5.1.  Metering Process

   Every Observation Point in an IPFIX Device, participating in Flow
   measurements, must be associated with at least one Metering Process.
   Every packet coming into an Observation Point goes into each of the
   Metering Processes associated with the Observation Point.  Broadly,
   each Metering Process observes the packets that pass an Observation
   Point, does timestamping, and classifies the packets into Flow(s)
   based on the selection criteria.

   The Metering Process is a functional block that manages all the Flows
   generated from an Observation Domain.  The typical functions of a
   Metering Process may include:

   o  Maintaining database(s) of all the Flow Records from an
      Observation Domain.  This includes creating new Flow Records,
      updating existing ones, computing Flow Records statistics,
      deriving further Flow properties, and adding non-Flow-specific
      information based on the packet treatment (in some cases, fields
      like AS numbers, router state, etc.)

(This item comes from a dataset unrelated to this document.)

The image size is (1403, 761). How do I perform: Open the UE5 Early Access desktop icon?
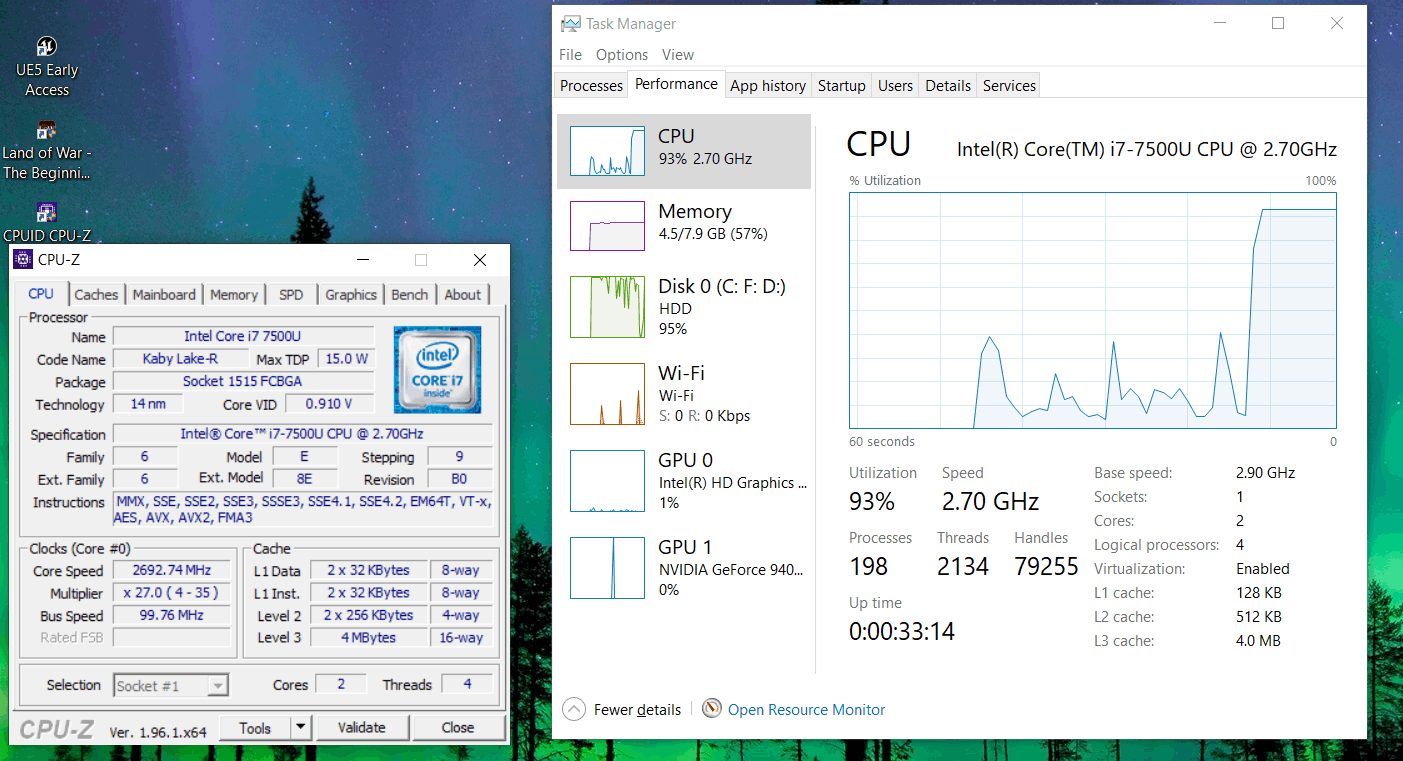click(47, 47)
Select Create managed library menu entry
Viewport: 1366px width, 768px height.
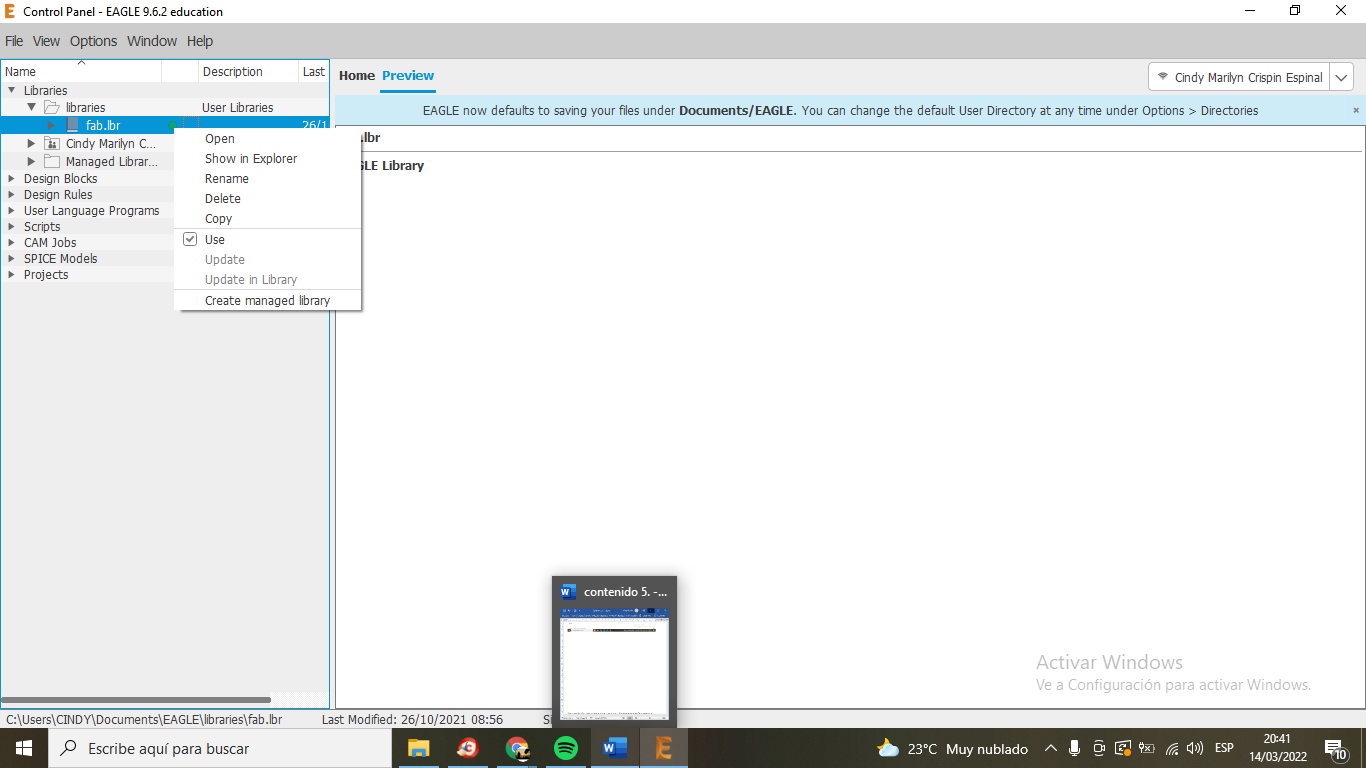pos(267,301)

   o  Maintaining statistics about the Metering Process itself, such as
      Flow Records generated, packets observed, etc.

5.1.1.  Flow Expiration

   A Flow is considered to have expired under the following conditions:

   1.  If no packets belonging to the Flow have been observed for a
       certain period of time.  This time period should be configurable
       at the Metering Process, with a minimum value of 0 seconds for
       immediate expiration.  Note that a zero timeout would report a
       Flow as a sequence of single-packet Flows.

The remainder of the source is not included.